A intenção, no entanto, já foi barrada pelo STF após a sanção de uma lei do estado de Roraima. Sancionada em julho de 2022, ela foi logo questionada pelo Ministério Público e levada ao STF, que concedeu liminar em outubro e, em fevereiro de 2023, julgou inconstitucional a legislação de Roraima.
A lei proibia a destruição de equipamentos de garimpeiros apreendidos durante operações e fiscalizações ambientais. Ele também dava garantia" a garimpeiros, madeireiros, pecuaristas e agricultores em "ter o direito de recuperar o bem novamente", além de ter a previsão de penalização dos órgãos de fiscalização que destruíssem os equipamentos.
Embora haja o precedente da derrubada no caso de Roraima, em outubro, o governador do Mato Grosso, Mauro Mendes, sancionou uma lei que evita que equipamentos, maquinários e produtos apreendidos sejam destruídos. De acordo com o texto, nas hipóteses de bens apreendidos em fiscalizações ambientais, há a previsão de que não ocorra a imediata destruição. A intenção é garantir que haja o devido processo legal e o exercício do contraditório, além de enfatizar que “a destruição ou inutilização deve ser considerada medida excepcional”.
O argumento, no entanto, já foi contestado pelo procurador-geral da República, no julgamento do caso de Roraima. Na ação, ele alegou que a medida de destruição ou inutilização de instrumentos empregados para a prática de infrações ambientais “não acarreta, por si, violação ao direito de propriedade nem ao devido processo legal, e sua implementação tampouco depende de prévia decisão judicial com trânsito em julgado”.

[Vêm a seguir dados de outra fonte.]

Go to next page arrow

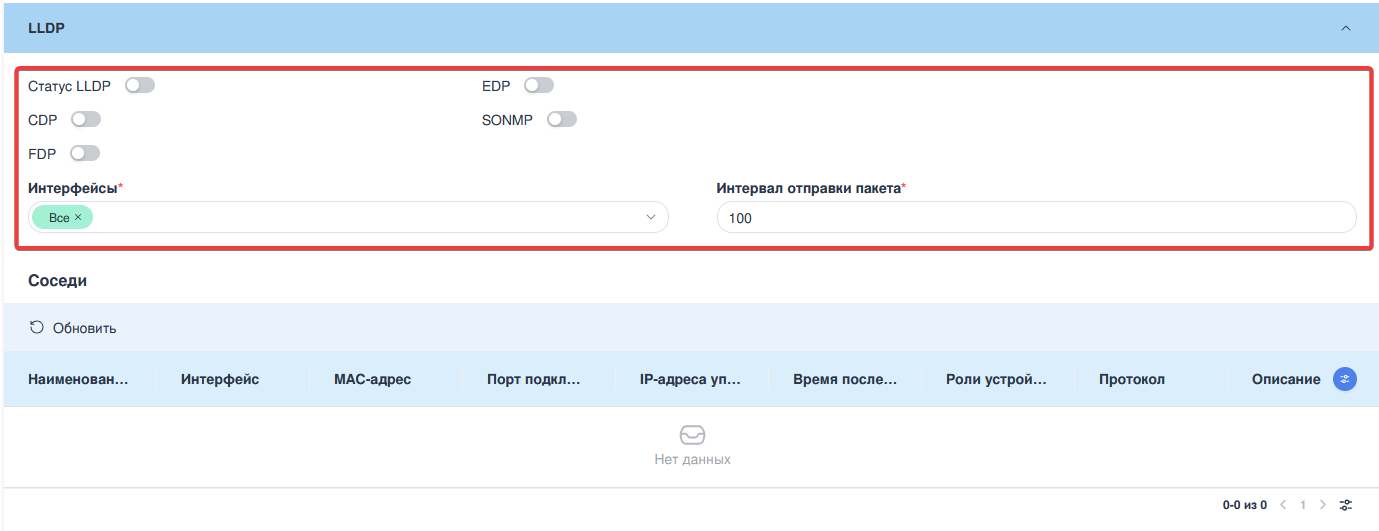coord(1323,505)
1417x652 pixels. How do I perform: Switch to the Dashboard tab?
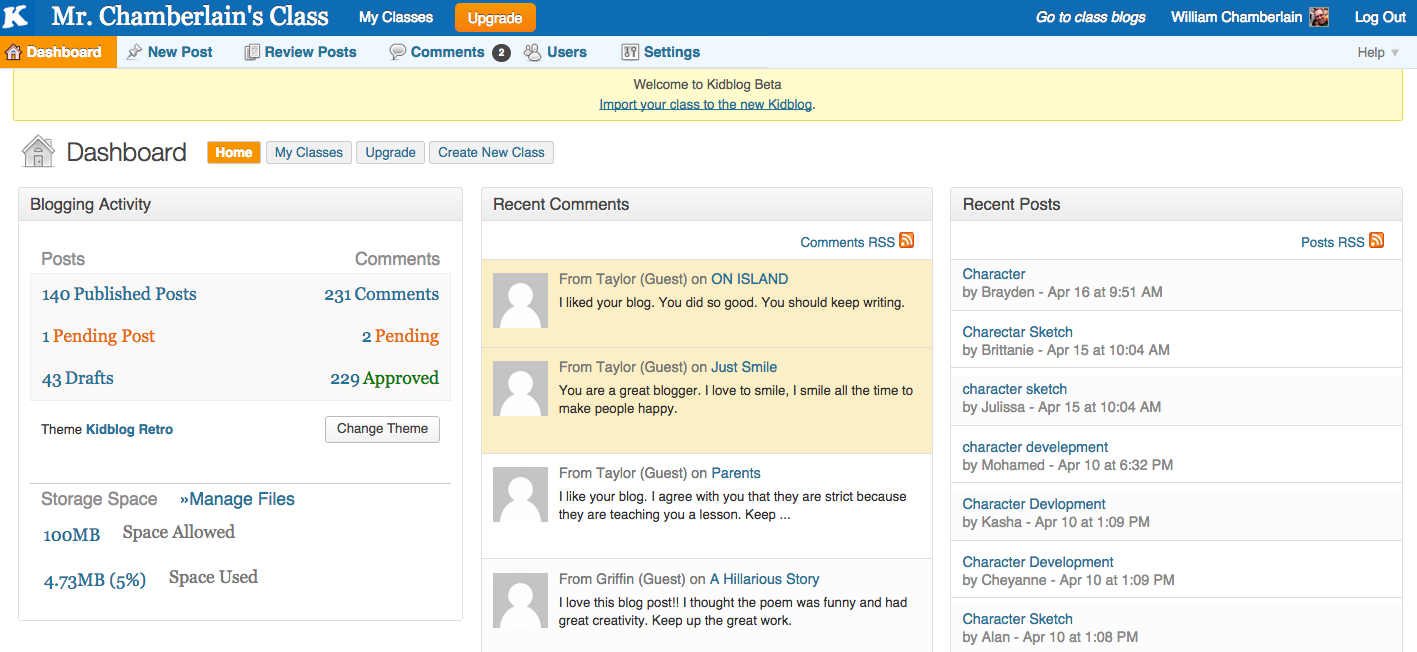click(58, 51)
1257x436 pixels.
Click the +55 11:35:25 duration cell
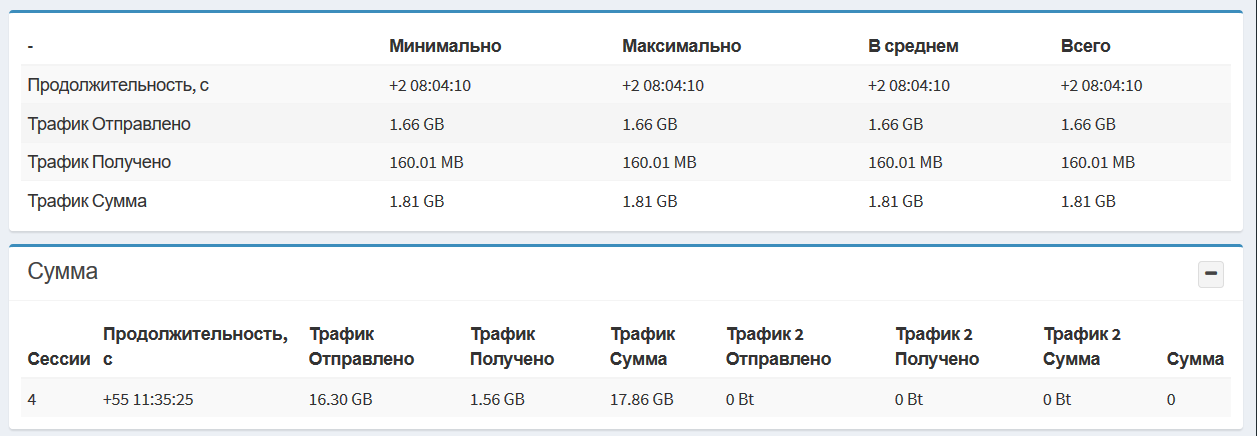click(148, 400)
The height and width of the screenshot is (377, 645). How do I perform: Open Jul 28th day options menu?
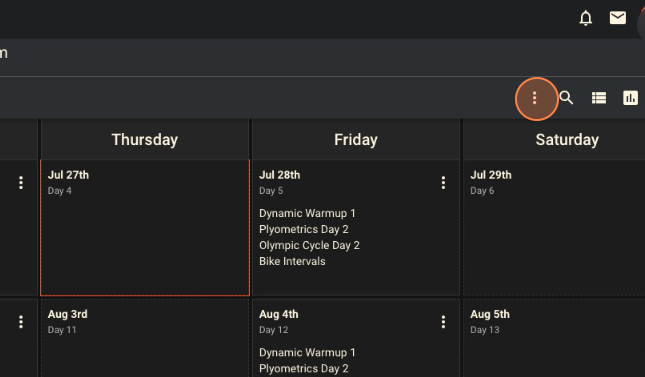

Proposta para destinação dos equipamentos apreendidos
O projeto de lei proposto no Amazonas pelo deputado estadual Mário César Filho (União Brasil) também pretende proibir a destruição dos bens apreendidos em infrações ambientais, no entanto, enfatiza a destinação adequada, citando a venda e a descaracterização por meio da reciclagem.
Outro ponto destacado pelo deputado é a destinação dos equipamentos para ações do estado. Um dos exemplos citados pelo parlamentar foi o período de seca que afetou o Amazonas no último ano. “Durante a pior seca registrada na história do Amazonas, os equipamentos apreendidos e posteriormente destruídos em operações ambientais poderiam ter desempenhado um papel crucial para mitigar os impactos dessa catástrofe”, disse o parlamentar.
Para ele, os barcos, motores e equipamentos de navegação apreendidos poderiam ter sido utilizados para ajudar na drenagem dos rios, facilitando o acesso a áreas afetadas pela seca e permitindo o transporte de suprimentos essenciais, bem como o deslocamento de pessoas em regiões onde os níveis de água diminuíram drasticamente.
Além disso, o deputado argumenta que outros equipamentos, como geradores, ferramentas e materiais de construção, poderiam ter sido redirecionados para ajudar as comunidades locais a enfrentar os desafios impostos pela seca, fornecendo energia, auxílio na reconstrução de estruturas danificadas e suporte para a manutenção das condições básicas de vida.
“A retenção e reutilização desses bens, ao invés da sua destruição, teriam representado uma oportunidade valiosa para a região enfrentar a crise da seca de forma mais eficaz, demonstrando a importância de repensar as políticas de destinação dos itens apreendidos em operações ambientais para maximizar seu potencial de auxílio em momentos de crise e necessidade”, complementou o deputado amazonense.